What would it take to make Hong Kong sustainable?
As a society that relies extensively on resources from abroad, Hong Kong is particularly vulnerable to growing global constraints on resources, the report says. But in spite of its unsustainable consumption, there are a number of readily available measures that would enable Hong Kong to reduce its pressure on ecological services, and enable it to achieve a one-planet Ecological Footprint.
The Hong Kong Ecological Footprint Report, issued every two years, aims to provide a benchmark to track Hong Kong residents’ shifts in consumption, from which trends can be identified and actions proposed.
The 2010 report reveals that if everyone in the world lived a similar lifestyle to that of Hong Kong residents, we would need the equivalent of 2.2 Earths. In 2007, the most recent year for which data are available, Hong Kong residents had an average per person Ecological Footprint of 4.0 global hectares (hectares with world-average productivity). This level of demand is more than double the 1.8 gha that was available per person globally in 2007 to produce renewable resources and absorb CO2.
“Unsustainable demand on a global scale means that countries and regions such as Hong Kong will find it increasingly harder to meet their resource needs simply by relying on ecological services from abroad,” said Dr. Wackernagel. “The more it can provide a high quality of life for its residents on a smaller Ecological Footprint, Hong Kong will not only address global risks, but more directly, it will make its economy more resilient facing the future.”
The largest portion of Hong Kong’s Ecological Footprint—60 percent—comes from carbon dioxide emissions. Hong Kong’s carbon Footprint per person has grown 24-fold since 1962. While 26 percent of its carbon Footprint comes from CO2 emitted from within Hong Kong itself (for example, from vehicles and electricity use), the majority, 74 percent is embodied in goods and services produced abroad. Some 58 million tonnes of CO2 are emitted elsewhere to supply imports to Hong Kong.
Other major drivers of Hong Kong’s Footprint are consumption of seafood and timber products, which are mostly from unsustainable sources.
But there are reasons for optimism. In contrast to the rest of China, Hong Kong’s Ecological Footprint per person has declined 25 percent and leveled off since it peaked in the late 1990s. While it is no doubt benefiting from some increased efficiencies in the city, the decline appears largely due to vagaries in the trade of the embodied carbon of goods and natural resources, and of cropland products. It is mostly not the result of sustainable development policies.
One key way Hong Kong could reduce its Footprint is by boosting the market for sustainable goods. “Consumers can demand that the seafood and timber products we consume are produced sustainably,” notes Dr Andy Cornish, Director, Conservation at WWF-Hong Kong. “In this way we can leverage Hong Kong’s buying power and act as a regional catalyst to drive natural resource producers towards sustainability. In turn, this will create an increased and reliable supply of sustainable products for Hong Kong.”

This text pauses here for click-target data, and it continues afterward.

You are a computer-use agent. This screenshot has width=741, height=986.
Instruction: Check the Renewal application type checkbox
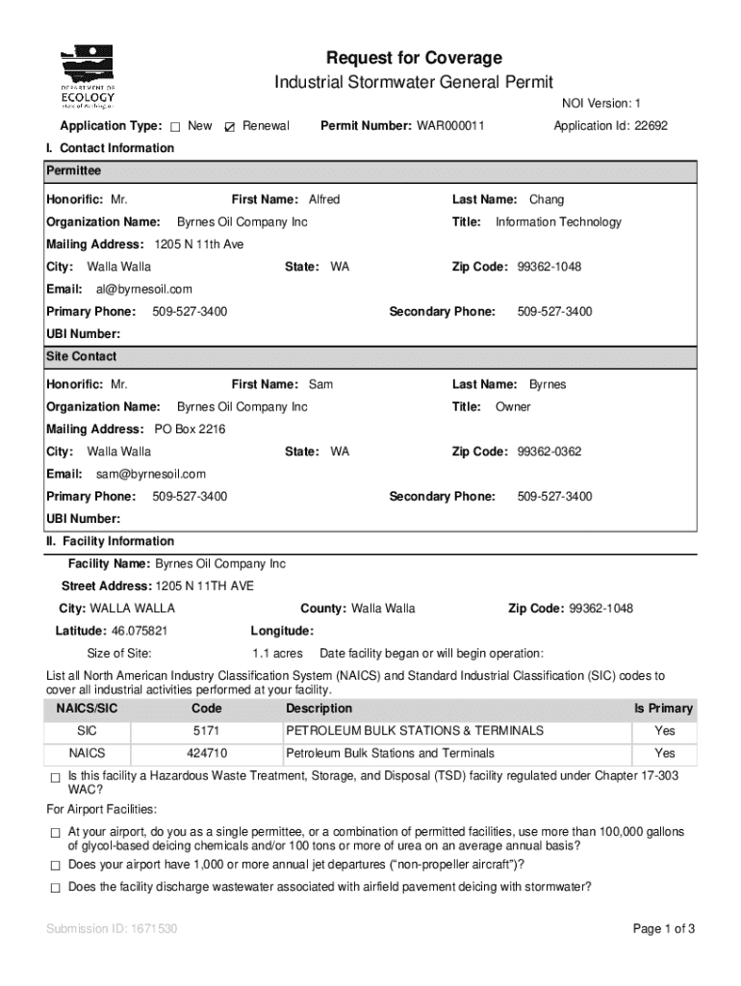[x=229, y=127]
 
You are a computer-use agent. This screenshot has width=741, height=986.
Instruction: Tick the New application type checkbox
[x=175, y=127]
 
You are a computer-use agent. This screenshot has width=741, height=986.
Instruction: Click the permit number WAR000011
[x=450, y=126]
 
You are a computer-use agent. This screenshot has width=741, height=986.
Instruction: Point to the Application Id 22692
[x=610, y=126]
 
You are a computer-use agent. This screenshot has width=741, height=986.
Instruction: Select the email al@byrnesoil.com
[x=143, y=289]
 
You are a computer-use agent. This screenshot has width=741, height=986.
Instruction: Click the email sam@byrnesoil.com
[x=150, y=474]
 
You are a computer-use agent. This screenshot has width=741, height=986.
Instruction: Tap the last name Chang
[x=547, y=199]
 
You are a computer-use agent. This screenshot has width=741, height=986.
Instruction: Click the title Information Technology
[x=558, y=221]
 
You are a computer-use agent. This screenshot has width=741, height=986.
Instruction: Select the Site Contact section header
[x=82, y=356]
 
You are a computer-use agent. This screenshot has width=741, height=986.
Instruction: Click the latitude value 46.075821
[x=139, y=631]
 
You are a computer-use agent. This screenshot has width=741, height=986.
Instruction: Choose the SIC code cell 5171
[x=207, y=731]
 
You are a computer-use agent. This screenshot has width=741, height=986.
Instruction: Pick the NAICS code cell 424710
[x=207, y=753]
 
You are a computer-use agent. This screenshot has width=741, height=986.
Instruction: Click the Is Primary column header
[x=662, y=709]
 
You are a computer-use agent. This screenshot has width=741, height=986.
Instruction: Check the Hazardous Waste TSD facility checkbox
[x=55, y=777]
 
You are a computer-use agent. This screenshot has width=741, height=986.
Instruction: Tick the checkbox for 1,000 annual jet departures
[x=55, y=865]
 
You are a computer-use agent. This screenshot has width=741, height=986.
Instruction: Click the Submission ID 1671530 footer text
[x=112, y=929]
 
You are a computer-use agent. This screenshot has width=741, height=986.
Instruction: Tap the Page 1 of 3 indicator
[x=663, y=929]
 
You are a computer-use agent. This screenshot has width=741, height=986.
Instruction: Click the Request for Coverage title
[x=414, y=58]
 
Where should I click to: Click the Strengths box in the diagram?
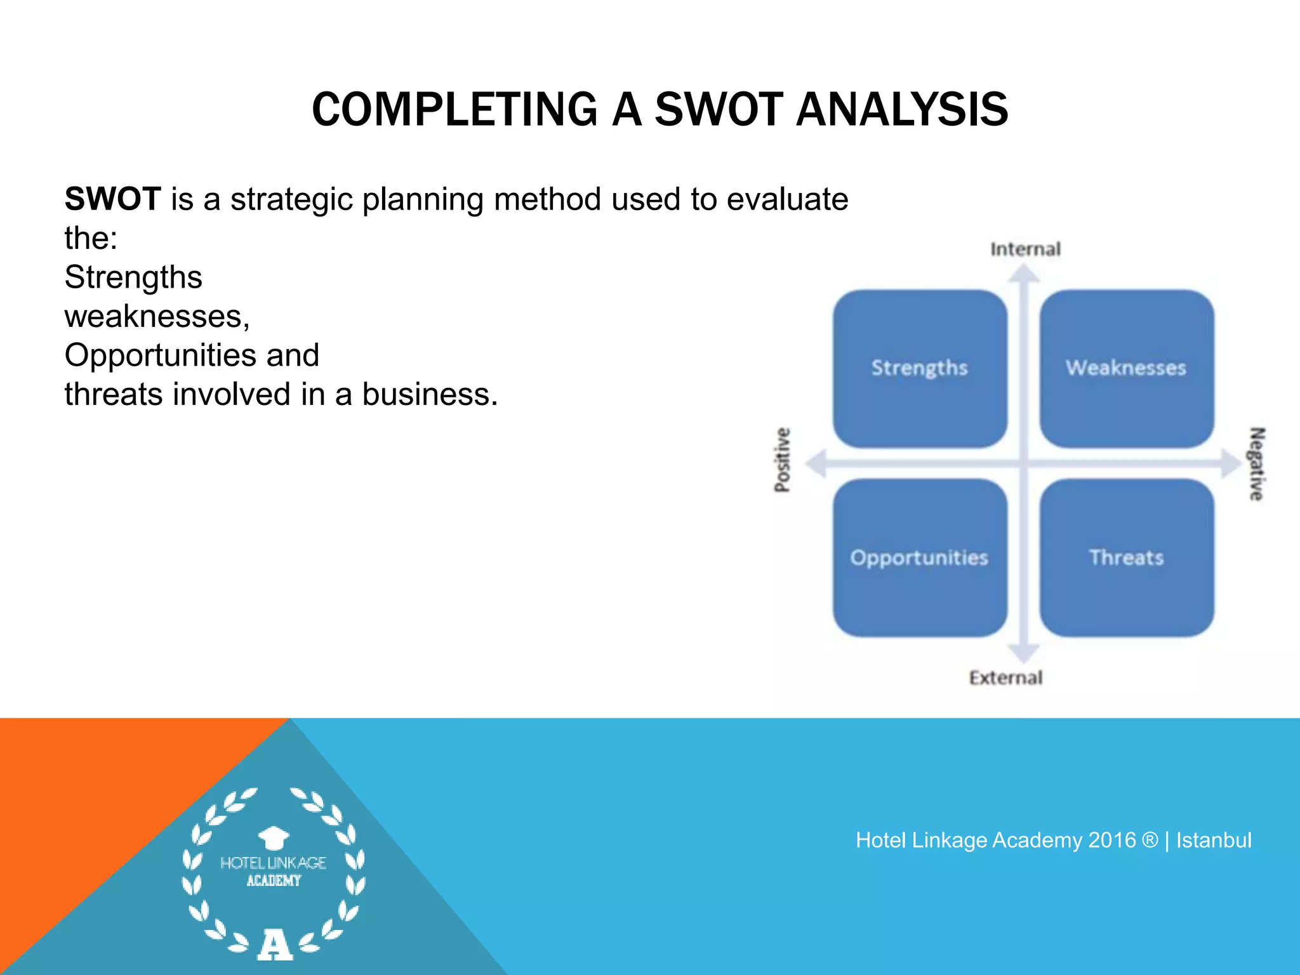[x=920, y=369]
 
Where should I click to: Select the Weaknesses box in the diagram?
[x=1127, y=369]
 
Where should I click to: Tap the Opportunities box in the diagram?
[x=920, y=558]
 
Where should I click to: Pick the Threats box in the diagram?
[x=1127, y=558]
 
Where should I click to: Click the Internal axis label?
[x=1025, y=249]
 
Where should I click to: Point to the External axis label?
[x=1005, y=678]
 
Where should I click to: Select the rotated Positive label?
[x=783, y=460]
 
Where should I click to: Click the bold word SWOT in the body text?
[x=113, y=199]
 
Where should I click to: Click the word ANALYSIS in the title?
[x=901, y=110]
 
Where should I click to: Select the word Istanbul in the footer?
[x=1213, y=840]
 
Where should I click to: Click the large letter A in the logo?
[x=274, y=944]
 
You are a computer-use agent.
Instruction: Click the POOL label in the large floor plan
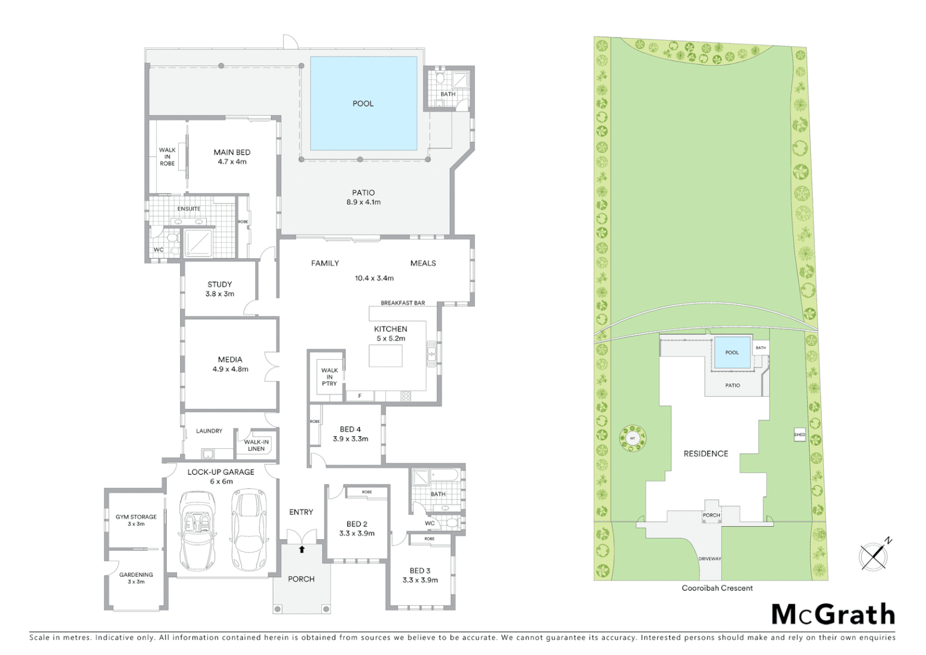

With 70 percent of the average carbon Footprint coming from household consumption (as opposed to businesses or public infrastructure and services), individual choices have a key role to play. The report calls on Hong Kong to reduce excessive, inefficient and wasteful consumption. It also calls for transforming its modest agriculture, aquaculture and fisheries industries to minimize their impact to the environment.
“Solutions are readily available, and Hong Kong is a city used to reinventing itself,” the report concludes. “Reducing Hong Kong’s Ecological Footprint per person by half would approximate the biocapacity that is available globally and, therefore, make it a logical and sustainable objective.”